Stored entries
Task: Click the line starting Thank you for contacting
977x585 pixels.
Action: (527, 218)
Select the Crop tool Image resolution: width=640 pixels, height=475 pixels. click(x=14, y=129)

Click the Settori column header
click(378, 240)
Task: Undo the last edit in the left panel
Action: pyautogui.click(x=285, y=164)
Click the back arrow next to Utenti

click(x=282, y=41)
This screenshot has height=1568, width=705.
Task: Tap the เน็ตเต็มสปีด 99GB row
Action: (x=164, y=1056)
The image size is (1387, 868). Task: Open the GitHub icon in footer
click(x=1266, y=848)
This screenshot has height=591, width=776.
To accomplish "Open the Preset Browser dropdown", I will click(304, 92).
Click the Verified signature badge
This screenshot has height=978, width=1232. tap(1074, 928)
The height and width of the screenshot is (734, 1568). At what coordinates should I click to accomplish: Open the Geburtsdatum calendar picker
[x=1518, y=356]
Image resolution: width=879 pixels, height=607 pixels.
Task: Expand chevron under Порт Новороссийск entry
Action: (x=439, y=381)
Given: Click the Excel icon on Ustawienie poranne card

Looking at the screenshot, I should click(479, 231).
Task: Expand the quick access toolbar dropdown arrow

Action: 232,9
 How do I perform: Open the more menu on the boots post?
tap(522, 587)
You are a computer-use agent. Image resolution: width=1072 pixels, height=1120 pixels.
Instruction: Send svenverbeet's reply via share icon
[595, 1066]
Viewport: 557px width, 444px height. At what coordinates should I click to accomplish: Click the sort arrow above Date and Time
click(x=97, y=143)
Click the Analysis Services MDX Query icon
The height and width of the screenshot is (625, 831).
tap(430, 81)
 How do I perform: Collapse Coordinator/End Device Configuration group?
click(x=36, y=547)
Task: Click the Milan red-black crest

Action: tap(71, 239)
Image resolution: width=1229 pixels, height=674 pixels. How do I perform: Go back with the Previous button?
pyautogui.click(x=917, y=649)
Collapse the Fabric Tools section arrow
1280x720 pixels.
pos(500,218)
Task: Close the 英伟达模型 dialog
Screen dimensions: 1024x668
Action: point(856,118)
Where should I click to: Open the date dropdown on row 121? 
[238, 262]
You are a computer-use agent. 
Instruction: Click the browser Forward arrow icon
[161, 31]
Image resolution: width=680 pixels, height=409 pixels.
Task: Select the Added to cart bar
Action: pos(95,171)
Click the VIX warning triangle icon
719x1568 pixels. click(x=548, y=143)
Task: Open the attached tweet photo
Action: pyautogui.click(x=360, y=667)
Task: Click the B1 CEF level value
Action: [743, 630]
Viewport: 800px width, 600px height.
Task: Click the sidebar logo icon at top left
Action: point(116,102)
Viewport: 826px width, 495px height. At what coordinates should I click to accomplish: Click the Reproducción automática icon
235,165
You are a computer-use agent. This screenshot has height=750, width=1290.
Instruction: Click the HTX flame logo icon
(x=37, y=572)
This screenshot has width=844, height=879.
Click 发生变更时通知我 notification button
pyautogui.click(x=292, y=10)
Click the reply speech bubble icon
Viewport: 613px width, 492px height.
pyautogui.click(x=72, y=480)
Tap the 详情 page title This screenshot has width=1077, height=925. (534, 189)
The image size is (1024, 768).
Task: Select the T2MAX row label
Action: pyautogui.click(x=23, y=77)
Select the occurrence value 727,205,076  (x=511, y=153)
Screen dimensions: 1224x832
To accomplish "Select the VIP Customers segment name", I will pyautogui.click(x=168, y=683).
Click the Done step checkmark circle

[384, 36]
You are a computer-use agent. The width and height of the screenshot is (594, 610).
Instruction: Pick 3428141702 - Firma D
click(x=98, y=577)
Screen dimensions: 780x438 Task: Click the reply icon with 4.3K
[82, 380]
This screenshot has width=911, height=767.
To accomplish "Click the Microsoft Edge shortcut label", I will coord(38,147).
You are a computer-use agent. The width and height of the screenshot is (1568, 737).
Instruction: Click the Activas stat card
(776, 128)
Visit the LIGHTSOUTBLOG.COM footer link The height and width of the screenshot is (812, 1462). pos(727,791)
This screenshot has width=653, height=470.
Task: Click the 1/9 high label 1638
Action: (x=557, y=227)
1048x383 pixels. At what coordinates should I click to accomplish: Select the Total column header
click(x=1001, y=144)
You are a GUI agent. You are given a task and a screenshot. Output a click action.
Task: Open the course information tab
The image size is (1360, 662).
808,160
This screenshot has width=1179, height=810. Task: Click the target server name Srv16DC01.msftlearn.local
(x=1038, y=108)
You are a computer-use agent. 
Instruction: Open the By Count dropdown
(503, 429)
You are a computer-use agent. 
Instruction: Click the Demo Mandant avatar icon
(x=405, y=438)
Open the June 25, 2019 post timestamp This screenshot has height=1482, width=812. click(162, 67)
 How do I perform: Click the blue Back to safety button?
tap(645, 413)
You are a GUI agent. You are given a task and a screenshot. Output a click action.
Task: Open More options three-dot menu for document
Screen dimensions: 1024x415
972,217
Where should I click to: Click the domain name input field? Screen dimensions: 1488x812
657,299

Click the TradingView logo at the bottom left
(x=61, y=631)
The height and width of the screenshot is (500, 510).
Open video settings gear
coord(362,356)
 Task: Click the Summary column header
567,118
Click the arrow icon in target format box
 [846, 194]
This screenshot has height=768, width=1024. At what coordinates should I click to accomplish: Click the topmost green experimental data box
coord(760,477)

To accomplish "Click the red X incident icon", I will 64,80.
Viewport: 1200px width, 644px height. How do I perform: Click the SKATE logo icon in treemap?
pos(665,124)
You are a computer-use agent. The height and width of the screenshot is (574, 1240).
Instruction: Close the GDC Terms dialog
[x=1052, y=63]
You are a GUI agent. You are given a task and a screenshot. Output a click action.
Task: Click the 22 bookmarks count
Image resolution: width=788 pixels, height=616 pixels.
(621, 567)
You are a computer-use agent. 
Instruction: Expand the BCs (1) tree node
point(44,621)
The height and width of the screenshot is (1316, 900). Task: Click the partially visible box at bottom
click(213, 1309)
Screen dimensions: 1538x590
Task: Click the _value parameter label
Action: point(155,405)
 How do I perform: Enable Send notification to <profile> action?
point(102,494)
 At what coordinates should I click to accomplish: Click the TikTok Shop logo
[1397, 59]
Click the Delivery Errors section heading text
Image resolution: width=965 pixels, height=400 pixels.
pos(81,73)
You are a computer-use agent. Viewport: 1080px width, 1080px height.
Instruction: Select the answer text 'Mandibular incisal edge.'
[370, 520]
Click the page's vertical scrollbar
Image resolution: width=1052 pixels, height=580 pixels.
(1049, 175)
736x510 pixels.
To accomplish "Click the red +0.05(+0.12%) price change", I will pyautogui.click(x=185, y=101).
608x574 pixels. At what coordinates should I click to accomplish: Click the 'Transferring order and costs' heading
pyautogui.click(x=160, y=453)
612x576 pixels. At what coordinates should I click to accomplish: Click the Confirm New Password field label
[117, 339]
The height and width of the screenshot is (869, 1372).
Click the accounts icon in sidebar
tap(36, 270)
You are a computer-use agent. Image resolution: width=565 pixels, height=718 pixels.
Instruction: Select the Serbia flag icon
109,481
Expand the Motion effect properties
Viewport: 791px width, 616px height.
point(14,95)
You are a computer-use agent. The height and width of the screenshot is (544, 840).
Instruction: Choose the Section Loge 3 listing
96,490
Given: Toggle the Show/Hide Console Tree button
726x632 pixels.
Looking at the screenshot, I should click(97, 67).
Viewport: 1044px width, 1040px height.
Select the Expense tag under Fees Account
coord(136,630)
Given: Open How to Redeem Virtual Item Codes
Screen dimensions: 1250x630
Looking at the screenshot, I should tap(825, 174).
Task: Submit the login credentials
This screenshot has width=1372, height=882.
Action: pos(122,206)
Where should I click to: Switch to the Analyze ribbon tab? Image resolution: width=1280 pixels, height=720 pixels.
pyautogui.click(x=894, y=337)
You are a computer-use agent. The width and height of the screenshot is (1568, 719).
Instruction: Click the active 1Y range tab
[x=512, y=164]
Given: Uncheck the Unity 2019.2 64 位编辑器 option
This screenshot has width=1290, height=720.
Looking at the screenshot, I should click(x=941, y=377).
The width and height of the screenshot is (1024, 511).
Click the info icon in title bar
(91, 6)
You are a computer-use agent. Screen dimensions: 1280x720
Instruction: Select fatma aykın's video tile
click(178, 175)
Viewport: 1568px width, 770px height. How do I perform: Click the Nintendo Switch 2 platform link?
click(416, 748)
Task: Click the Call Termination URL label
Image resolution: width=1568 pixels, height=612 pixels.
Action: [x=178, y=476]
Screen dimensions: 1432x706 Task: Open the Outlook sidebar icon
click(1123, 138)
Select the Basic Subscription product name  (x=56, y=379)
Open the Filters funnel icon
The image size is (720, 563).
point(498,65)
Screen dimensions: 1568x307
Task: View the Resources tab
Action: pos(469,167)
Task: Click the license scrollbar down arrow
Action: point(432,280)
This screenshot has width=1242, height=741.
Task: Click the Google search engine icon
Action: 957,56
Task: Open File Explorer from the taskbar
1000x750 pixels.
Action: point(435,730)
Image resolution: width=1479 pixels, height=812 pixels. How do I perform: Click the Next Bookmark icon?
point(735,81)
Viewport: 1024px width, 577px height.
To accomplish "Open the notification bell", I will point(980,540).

* _REQUIREMENT_: Both the line containing "Task: Submit the login credentials" and the line containing "Given: Uncheck the" belong in the answer. Print them and every line above that falls between them exactly, and no others.

* _FINISHED TASK_:
Task: Submit the login credentials
This screenshot has width=1372, height=882.
Action: pos(122,206)
Where should I click to: Switch to the Analyze ribbon tab? Image resolution: width=1280 pixels, height=720 pixels.
pyautogui.click(x=894, y=337)
You are a computer-use agent. The width and height of the screenshot is (1568, 719).
Instruction: Click the active 1Y range tab
[x=512, y=164]
Given: Uncheck the Unity 2019.2 64 位编辑器 option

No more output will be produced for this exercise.